(Your goal) Each entry should be quoted word for word, including every mark of punctuation.

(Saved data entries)
■ ■ ■ ■

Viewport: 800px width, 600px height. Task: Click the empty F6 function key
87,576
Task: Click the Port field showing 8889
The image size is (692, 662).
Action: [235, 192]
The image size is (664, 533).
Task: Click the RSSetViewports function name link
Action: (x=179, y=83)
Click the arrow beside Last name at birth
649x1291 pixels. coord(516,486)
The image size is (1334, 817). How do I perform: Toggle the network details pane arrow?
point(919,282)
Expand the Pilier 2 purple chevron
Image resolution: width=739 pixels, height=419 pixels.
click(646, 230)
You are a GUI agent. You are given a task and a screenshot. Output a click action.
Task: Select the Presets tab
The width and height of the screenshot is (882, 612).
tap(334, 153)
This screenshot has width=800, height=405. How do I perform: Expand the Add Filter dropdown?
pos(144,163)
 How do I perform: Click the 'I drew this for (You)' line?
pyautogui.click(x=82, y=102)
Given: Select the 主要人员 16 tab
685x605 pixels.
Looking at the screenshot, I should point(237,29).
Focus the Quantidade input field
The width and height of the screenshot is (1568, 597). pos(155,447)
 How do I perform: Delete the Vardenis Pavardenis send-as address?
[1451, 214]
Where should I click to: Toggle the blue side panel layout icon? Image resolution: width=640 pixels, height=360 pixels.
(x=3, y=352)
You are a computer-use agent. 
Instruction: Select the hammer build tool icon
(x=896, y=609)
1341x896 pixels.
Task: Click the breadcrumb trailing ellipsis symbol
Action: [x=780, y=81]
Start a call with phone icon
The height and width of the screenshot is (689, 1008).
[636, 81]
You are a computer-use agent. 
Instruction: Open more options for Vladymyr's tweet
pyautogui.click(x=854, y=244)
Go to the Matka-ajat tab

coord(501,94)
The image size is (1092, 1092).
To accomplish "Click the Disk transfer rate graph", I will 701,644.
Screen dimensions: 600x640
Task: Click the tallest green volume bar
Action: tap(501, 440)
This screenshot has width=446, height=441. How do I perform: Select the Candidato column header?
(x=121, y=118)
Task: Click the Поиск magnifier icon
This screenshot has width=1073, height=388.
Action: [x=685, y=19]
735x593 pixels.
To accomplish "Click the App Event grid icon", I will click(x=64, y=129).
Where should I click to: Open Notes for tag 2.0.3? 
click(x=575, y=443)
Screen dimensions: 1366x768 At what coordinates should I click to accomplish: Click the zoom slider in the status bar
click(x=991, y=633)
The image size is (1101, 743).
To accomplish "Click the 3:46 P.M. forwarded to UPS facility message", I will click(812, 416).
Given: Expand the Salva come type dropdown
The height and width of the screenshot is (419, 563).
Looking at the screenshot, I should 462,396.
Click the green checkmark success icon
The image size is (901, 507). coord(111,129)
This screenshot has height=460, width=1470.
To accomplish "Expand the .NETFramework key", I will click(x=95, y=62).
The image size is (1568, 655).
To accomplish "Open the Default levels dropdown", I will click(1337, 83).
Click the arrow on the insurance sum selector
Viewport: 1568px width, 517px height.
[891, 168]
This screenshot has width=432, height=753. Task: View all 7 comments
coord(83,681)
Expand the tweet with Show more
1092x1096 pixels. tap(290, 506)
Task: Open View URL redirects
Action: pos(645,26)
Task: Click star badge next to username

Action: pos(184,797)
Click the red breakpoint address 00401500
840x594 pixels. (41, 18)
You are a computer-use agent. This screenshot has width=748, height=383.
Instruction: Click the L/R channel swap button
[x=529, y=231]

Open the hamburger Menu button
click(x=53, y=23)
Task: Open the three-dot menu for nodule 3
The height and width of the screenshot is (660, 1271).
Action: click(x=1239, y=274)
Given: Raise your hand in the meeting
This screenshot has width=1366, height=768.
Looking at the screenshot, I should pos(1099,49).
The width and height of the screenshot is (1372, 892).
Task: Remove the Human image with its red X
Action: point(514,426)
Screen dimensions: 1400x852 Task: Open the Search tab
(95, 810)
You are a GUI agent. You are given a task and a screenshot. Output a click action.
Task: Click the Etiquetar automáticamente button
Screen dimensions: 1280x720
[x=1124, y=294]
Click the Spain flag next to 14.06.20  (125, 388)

■ ■ ■ ■

(Written answer)
Viewport: 800px width, 600px height. Task: Click the empty F6 function key
87,576
Task: Click the Port field showing 8889
The image size is (692, 662).
Action: [235, 192]
The image size is (664, 533).
Task: Click the RSSetViewports function name link
Action: (x=179, y=83)
Click the arrow beside Last name at birth
649x1291 pixels. coord(516,486)
The image size is (1334, 817). How do I perform: Toggle the network details pane arrow?
point(919,282)
Expand the Pilier 2 purple chevron
Image resolution: width=739 pixels, height=419 pixels.
click(646, 230)
You are a GUI agent. You are given a task and a screenshot. Output a click action.
Task: Select the Presets tab
The width and height of the screenshot is (882, 612).
tap(334, 153)
This screenshot has width=800, height=405. How do I perform: Expand the Add Filter dropdown?
pos(144,163)
 How do I perform: Click the 'I drew this for (You)' line?
pyautogui.click(x=82, y=102)
Given: Select the 主要人员 16 tab
685x605 pixels.
Looking at the screenshot, I should point(237,29).
Focus the Quantidade input field
The width and height of the screenshot is (1568, 597). pos(155,447)
 How do I perform: Delete the Vardenis Pavardenis send-as address?
[1451, 214]
Where should I click to: Toggle the blue side panel layout icon? Image resolution: width=640 pixels, height=360 pixels.
(x=3, y=352)
You are a computer-use agent. 
Instruction: Select the hammer build tool icon
(x=896, y=609)
1341x896 pixels.
Task: Click the breadcrumb trailing ellipsis symbol
Action: [x=780, y=81]
Start a call with phone icon
The height and width of the screenshot is (689, 1008).
[636, 81]
You are a computer-use agent. 
Instruction: Open more options for Vladymyr's tweet
pyautogui.click(x=854, y=244)
Go to the Matka-ajat tab

coord(501,94)
The image size is (1092, 1092).
To accomplish "Click the Disk transfer rate graph", I will 701,644.
Screen dimensions: 600x640
Task: Click the tallest green volume bar
Action: tap(501, 440)
This screenshot has width=446, height=441. How do I perform: Select the Candidato column header?
(x=121, y=118)
Task: Click the Поиск magnifier icon
This screenshot has width=1073, height=388.
Action: [x=685, y=19]
735x593 pixels.
To accomplish "Click the App Event grid icon", I will click(x=64, y=129).
Where should I click to: Open Notes for tag 2.0.3? 
click(x=575, y=443)
Screen dimensions: 1366x768 At what coordinates should I click to accomplish: Click the zoom slider in the status bar
click(x=991, y=633)
The image size is (1101, 743).
To accomplish "Click the 3:46 P.M. forwarded to UPS facility message", I will click(812, 416).
Given: Expand the Salva come type dropdown
The height and width of the screenshot is (419, 563).
Looking at the screenshot, I should 462,396.
Click the green checkmark success icon
The image size is (901, 507). coord(111,129)
This screenshot has height=460, width=1470.
To accomplish "Expand the .NETFramework key", I will click(x=95, y=62).
The image size is (1568, 655).
To accomplish "Open the Default levels dropdown", I will click(1337, 83).
Click the arrow on the insurance sum selector
Viewport: 1568px width, 517px height.
[891, 168]
This screenshot has width=432, height=753. Task: View all 7 comments
coord(83,681)
Expand the tweet with Show more
1092x1096 pixels. tap(290, 506)
Task: Open View URL redirects
Action: pos(645,26)
Task: Click star badge next to username

Action: pos(184,797)
Click the red breakpoint address 00401500
840x594 pixels. (41, 18)
You are a computer-use agent. This screenshot has width=748, height=383.
Instruction: Click the L/R channel swap button
[x=529, y=231]

Open the hamburger Menu button
click(x=53, y=23)
Task: Open the three-dot menu for nodule 3
The height and width of the screenshot is (660, 1271).
Action: click(x=1239, y=274)
Given: Raise your hand in the meeting
This screenshot has width=1366, height=768.
Looking at the screenshot, I should pos(1099,49).
The width and height of the screenshot is (1372, 892).
Task: Remove the Human image with its red X
Action: point(514,426)
Screen dimensions: 1400x852 Task: Open the Search tab
(95, 810)
You are a GUI agent. You are given a task and a screenshot. Output a click action.
Task: Click the Etiquetar automáticamente button
Screen dimensions: 1280x720
[x=1124, y=294]
Click the Spain flag next to 14.06.20  (125, 388)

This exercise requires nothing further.